-- SOURCE DATA --
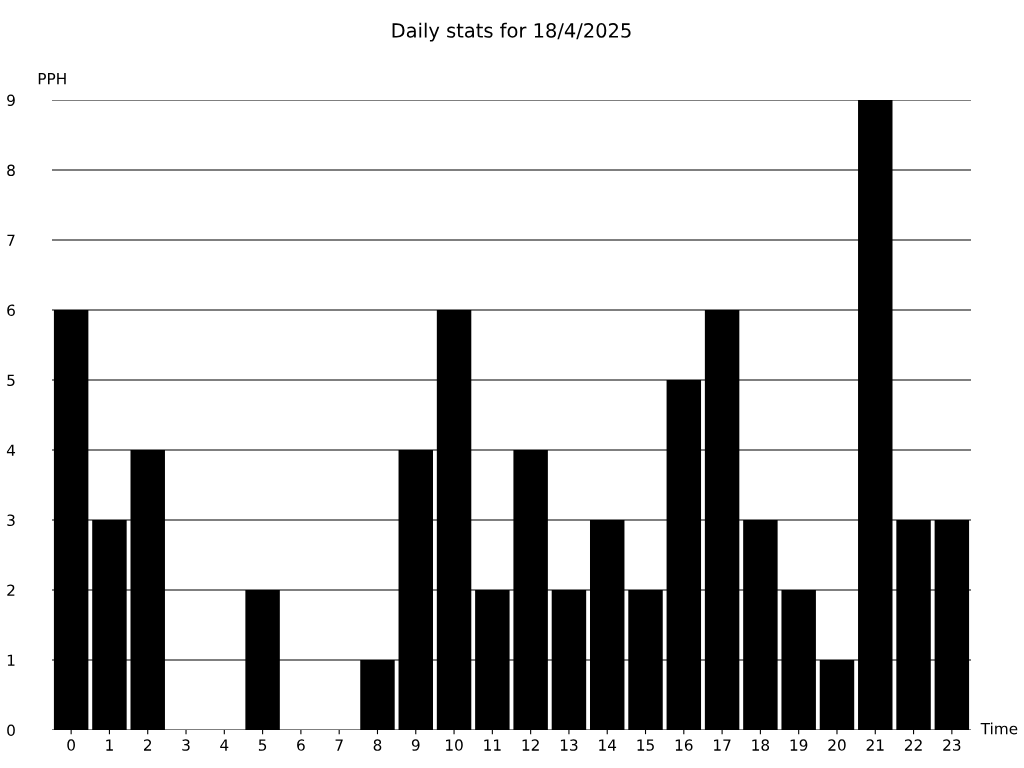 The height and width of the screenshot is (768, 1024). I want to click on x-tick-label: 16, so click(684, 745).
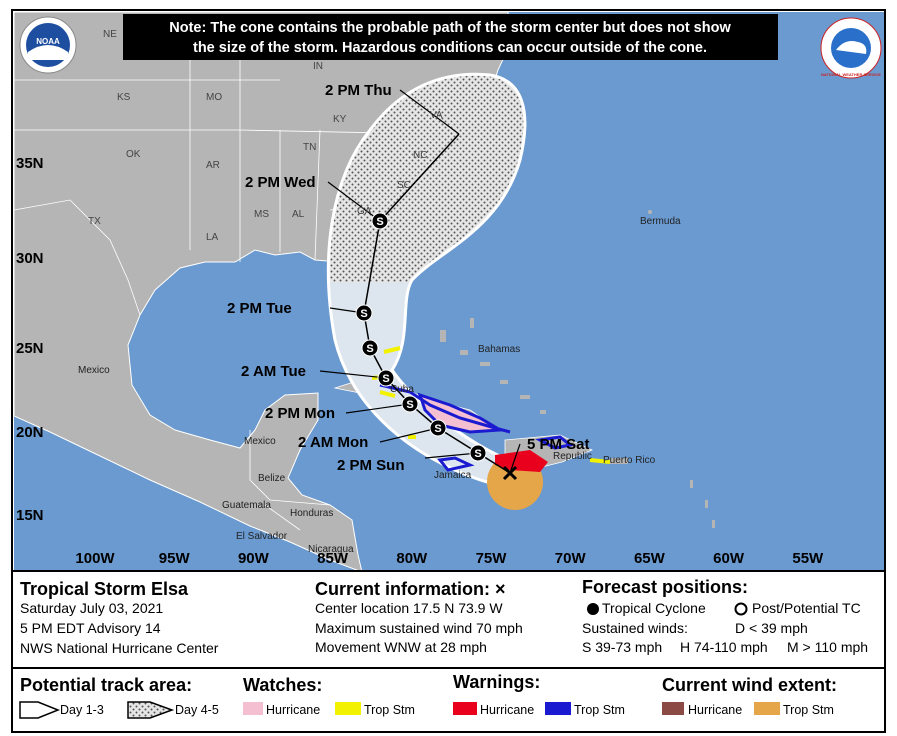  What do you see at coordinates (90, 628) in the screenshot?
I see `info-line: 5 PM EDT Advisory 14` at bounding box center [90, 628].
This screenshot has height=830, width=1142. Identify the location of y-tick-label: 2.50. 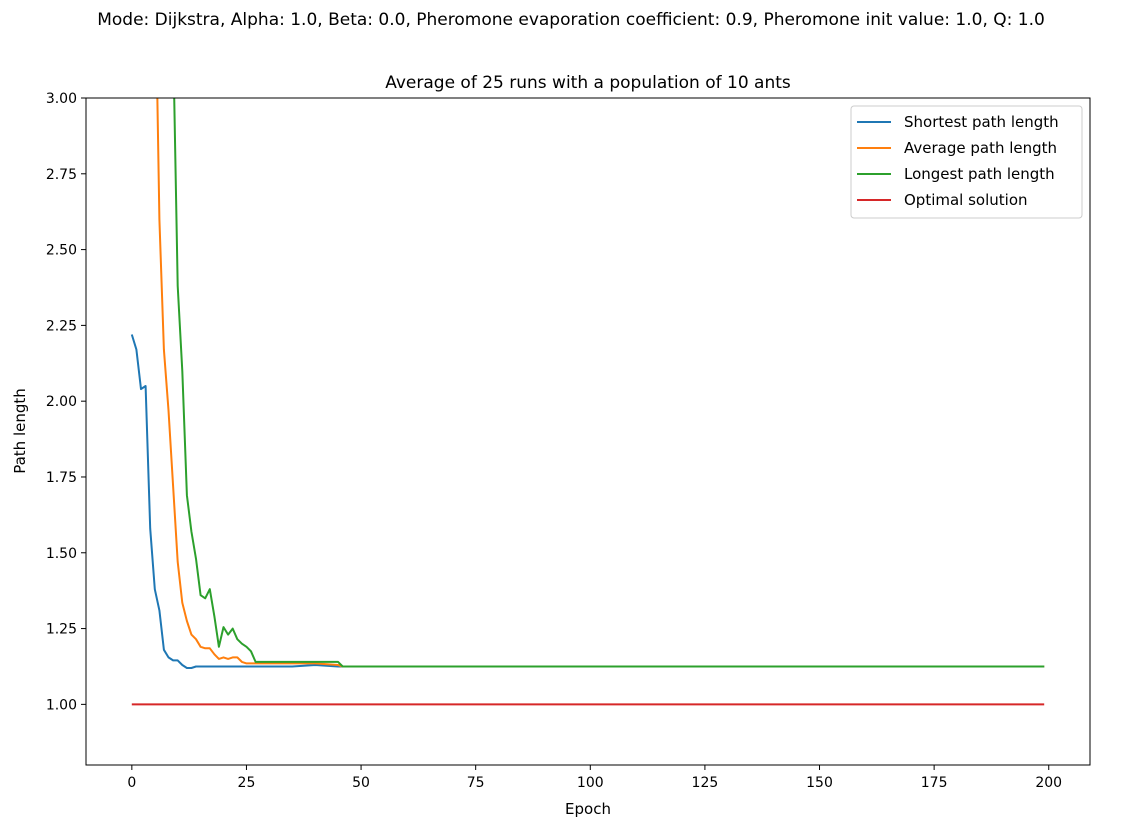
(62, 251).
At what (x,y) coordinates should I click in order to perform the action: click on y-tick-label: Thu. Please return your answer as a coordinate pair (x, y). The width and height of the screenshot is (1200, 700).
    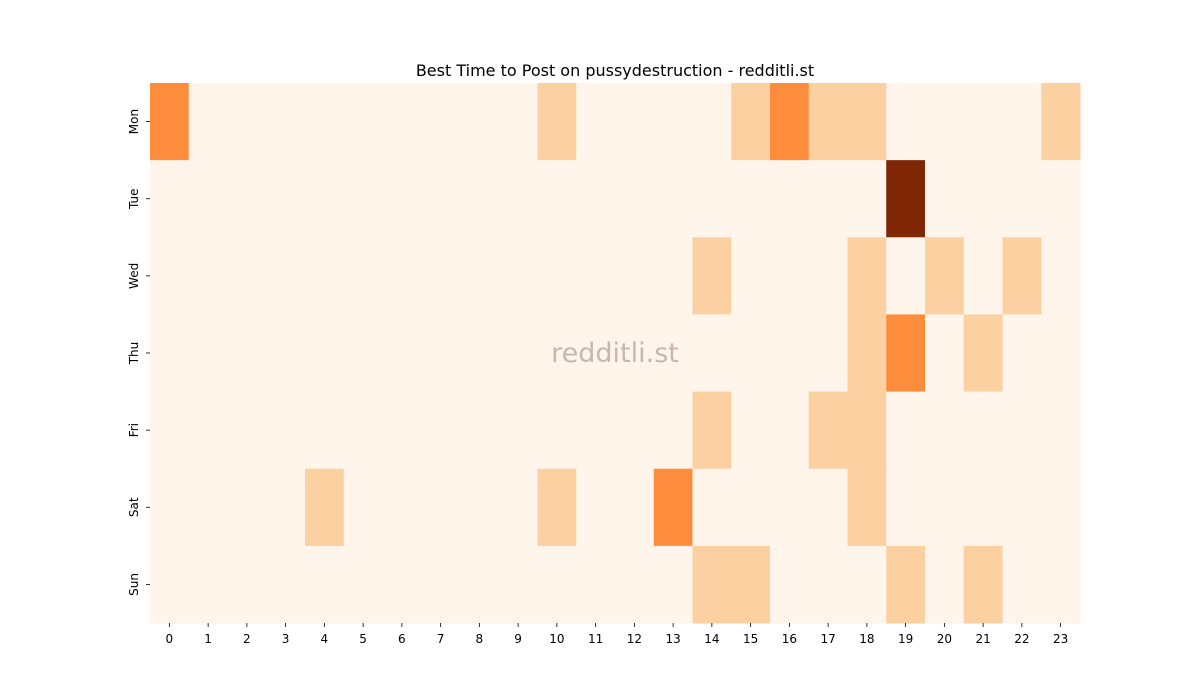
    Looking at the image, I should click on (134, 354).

---

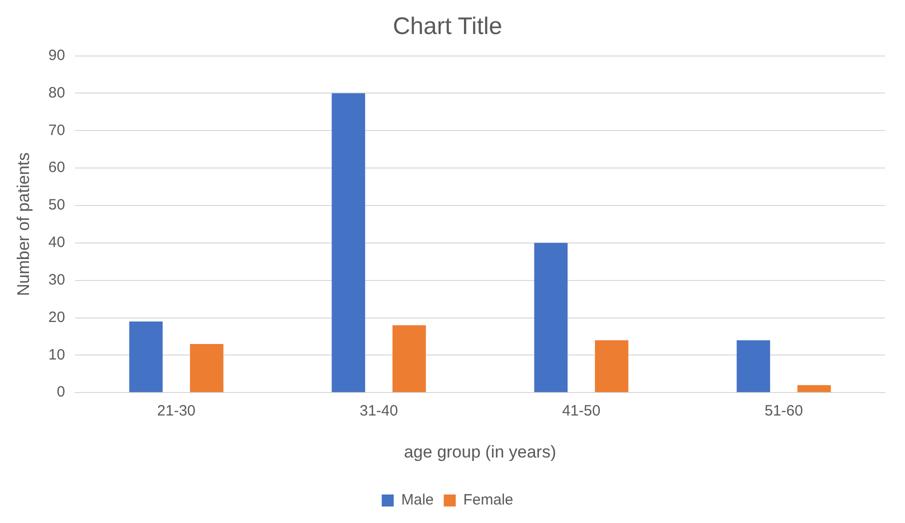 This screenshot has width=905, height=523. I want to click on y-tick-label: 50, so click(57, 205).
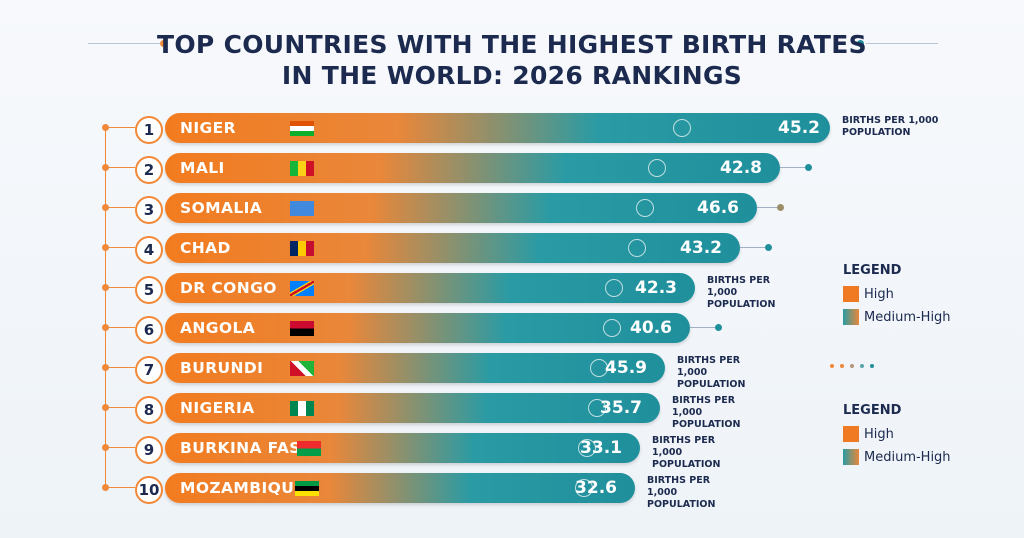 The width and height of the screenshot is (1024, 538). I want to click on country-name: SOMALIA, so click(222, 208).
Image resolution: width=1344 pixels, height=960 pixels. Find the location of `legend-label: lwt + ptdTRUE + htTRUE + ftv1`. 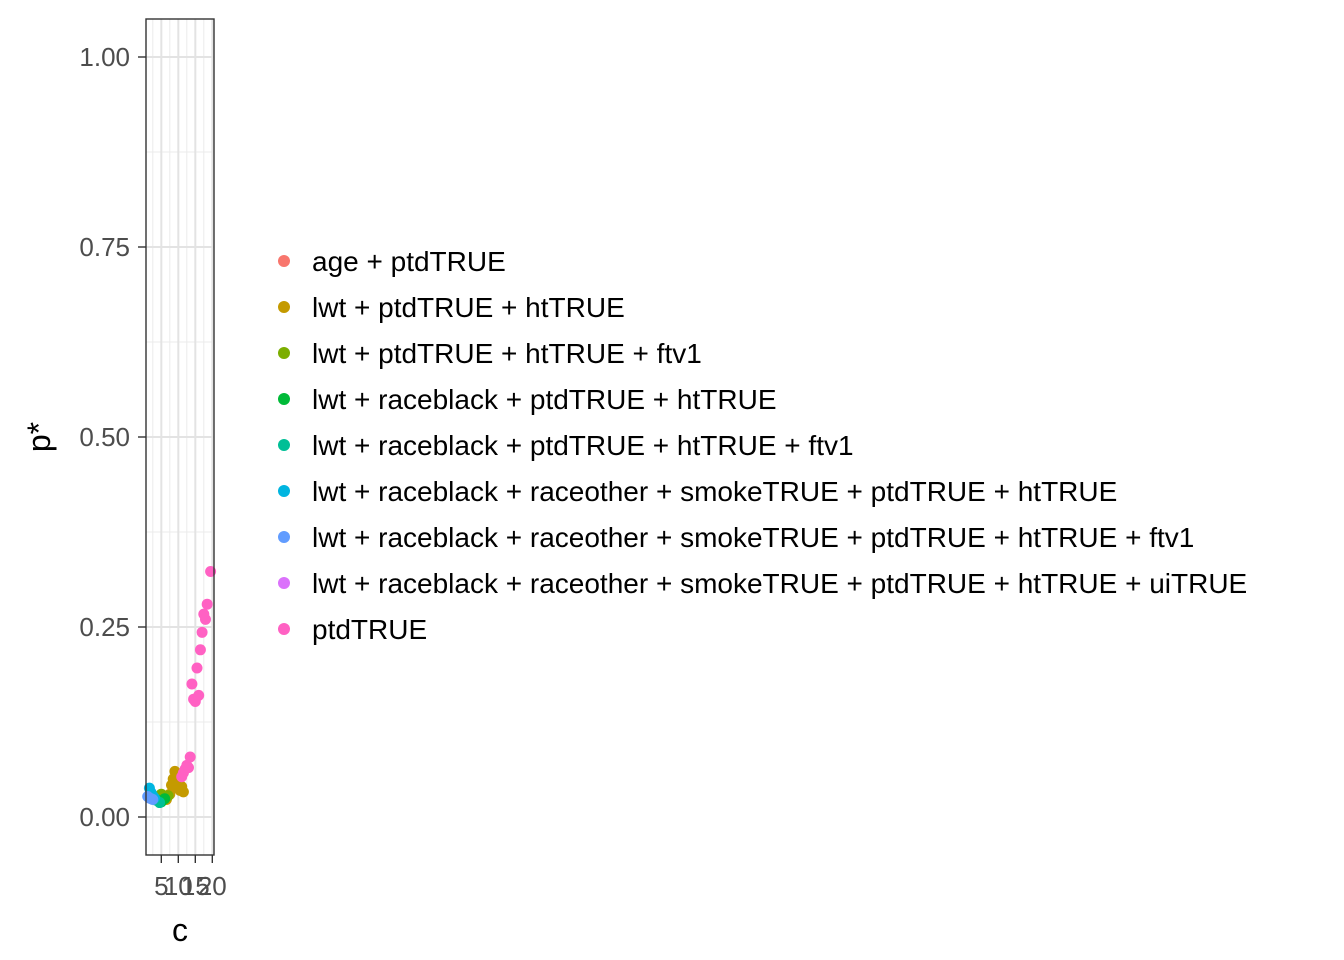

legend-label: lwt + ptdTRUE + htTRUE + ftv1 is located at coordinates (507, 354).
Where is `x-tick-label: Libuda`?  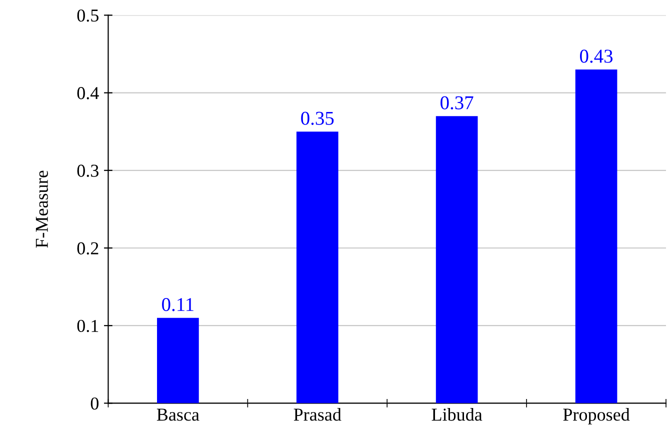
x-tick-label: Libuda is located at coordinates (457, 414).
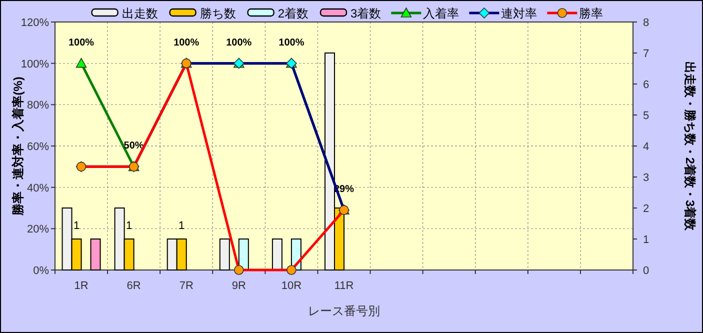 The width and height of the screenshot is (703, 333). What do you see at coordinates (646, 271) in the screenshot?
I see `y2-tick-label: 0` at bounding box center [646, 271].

...

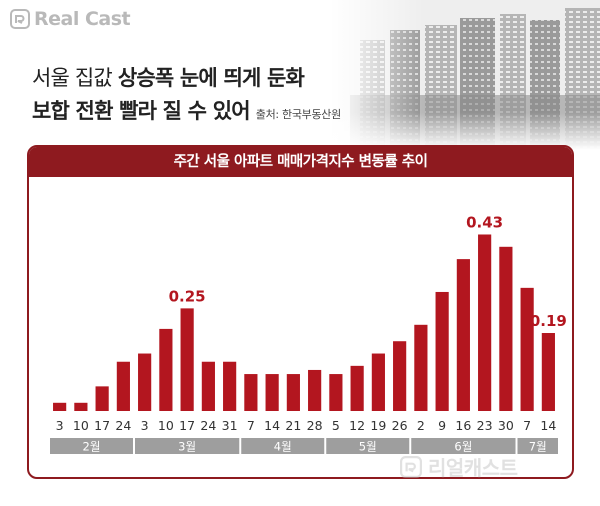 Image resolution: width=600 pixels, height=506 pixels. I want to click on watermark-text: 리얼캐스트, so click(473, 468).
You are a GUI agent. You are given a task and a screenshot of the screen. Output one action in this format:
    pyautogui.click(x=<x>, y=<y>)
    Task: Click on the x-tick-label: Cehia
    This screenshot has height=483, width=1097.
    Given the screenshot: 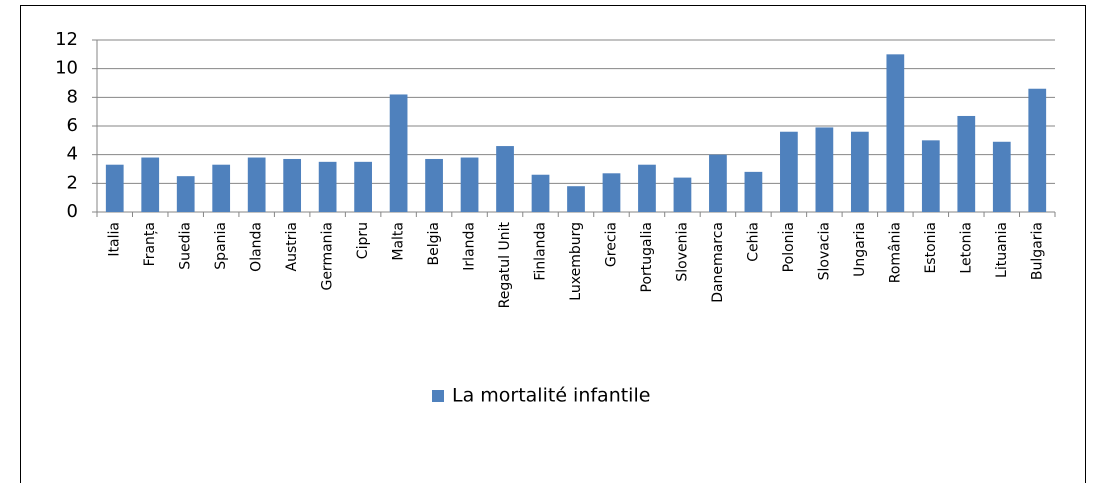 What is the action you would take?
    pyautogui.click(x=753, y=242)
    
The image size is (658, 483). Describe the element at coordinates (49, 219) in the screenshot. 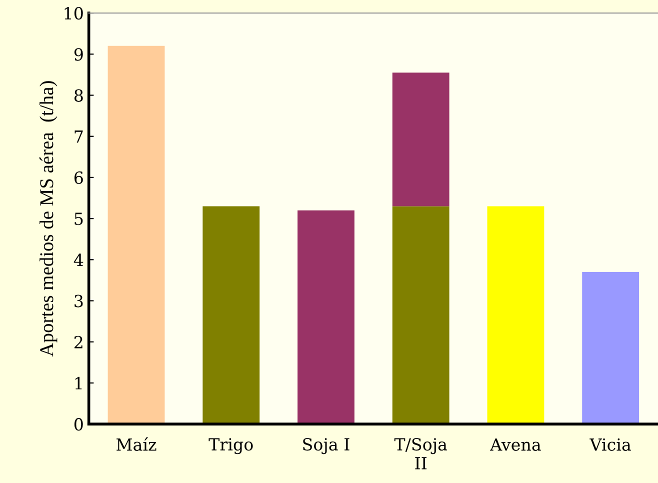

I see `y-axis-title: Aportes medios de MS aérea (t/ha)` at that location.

-- THE TASK --
Retype the lines from the one containing "This screenshot has height=830, width=1142." through the one containing "Looking at the", including both of those lines, and leave the pictures out of your copy.

-- SOLUTION TO THIS TASK --
This screenshot has height=830, width=1142. Identify the location of y-tick-label: 2.50. 
(62, 251).
At what (x,y) coordinates should I click in order to perform the action: click on y-tick-label: Thu. Please return your answer as a coordinate pair (x, y). The width and height of the screenshot is (1200, 700).
    Looking at the image, I should click on (134, 354).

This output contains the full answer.